Sunday, June 28, 2015

Week 3: What's cabbage?

This week I finally started to get a sense of routine, still with some new twists thrown in.  Monday, I was in the Lung Cancer Screening Program where I continued to shadow the coordinator, Brooke, and smoking cessation counselor, Kate, while researching smoking cessation in the context of lung cancer screening programs.  Tuesday, I watched several lung and liver biopsies that were guided by CT scan.  As Dr. Pua described the cases for the day, he explained the process from injection of lidocaine into the chest cavity, "pleural bump," to piercing the tissue and positioning the needle (CT guides this) all the way to the retraction of sharp center of the needle to leave a sheath that would allow a core biopsy to be taken.  I learned that with lung biopsies, there can be a 10-15% chance of lung collapse, which would require a catheter in the chest cavity to establish a vacuum overnight, a possibility that does not sound appealing.  I watched as the first biopsy was performed on a woman to determine whether a anterior mediostinal mass in her chest was thymic cancer or lymphoma.  This diagnosis is important since lymphoma can be successfully treated systemically while thymic cancer is best treated with resection.  The next biopsy was a liver biopsy to look for possible conversions in a patient that has a history of follicular lymphoma.  Based on a prior PET/CT, which overlays results from both imaging modalities for optimal presentation of visual information, there was elevated metabolic activity in the liver, a sign of a potential tumor.  Ultrasound is generally the modality used to guide liver biopsies; however, there were too many ribs nearby the site of interest and thus, CT was used.  The next case for the day was a bone biopsy at the spine using a more robust biopsy needle specialized for brittle, hard bone.  I officially met some other members of Dr.

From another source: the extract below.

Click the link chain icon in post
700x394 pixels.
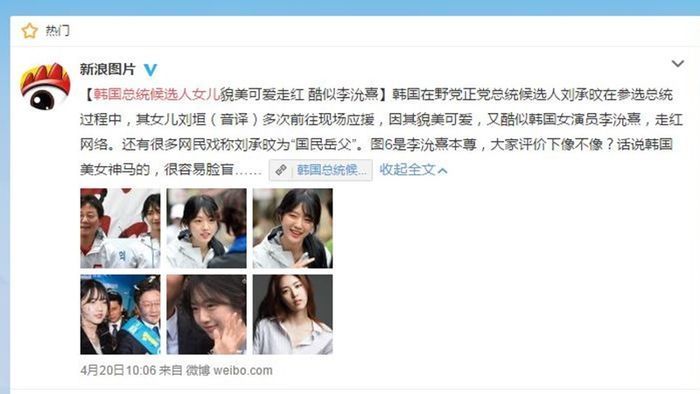(x=281, y=170)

Pua's team, the radiology technicians, nurses, and other doctors.  For each case, histology was called down and the biopsies were processed.  

After watching some biopsies, Dr. Pua recommended that I watch a particularly complicated blood clot removal performed by Dr. Sista.  The complications were twofold.  First, the patient had such a large volume of clotting caught in an inferior vena cava filter causing extreme edema in his right leg.  Second, TPA (tissue plasminogen activator) is usually administered after this procedure; however, this patient was recently in an accident where neural trauma, particularly hemorrhaging, was sustained.  After the description of the procedure, I donned an X-ray proof lead vest complete with neck guard and watched as a huge team set about getting a catheter into the patient's femoral artery(?)  I watched the remainder of this procedure from the control room since things were crowded around the patient so my view wasn't that good anyway.  All I needed was a view of the computer monitor to watch the X-ray guided procedure.  The novel part of this procedure was that a "flow retrieval" device was used to remove the clots.  Apparently, this was one of about 15 surgeries that have used this device thus far.  Later on Tuesday, I attended the Breast Tumor Board with Monet and Korie.  The case presented was of a 43 y/o female with bilateral breast masses with a history of breast mass excision 4 years ago.  A core needle biopsy had been performed, and a mammogram had been done.  The diagnosis was a benign fibroepithelial lesion with fascicular PASH.  The result of this diagnosis was a lumpectomy to remove the masses.  It was really great that I was familiar with the characterization of breast tumors from my Cancer for Engineers and Physicists course this spring.  The tumor was found to be ER/PR- HER2- Ki67 low index.  This LGASC (low grade adenosquamous cell carcinoma) is a rare variant of metaplastic carcinoma, which is indolent despite being triple negative.  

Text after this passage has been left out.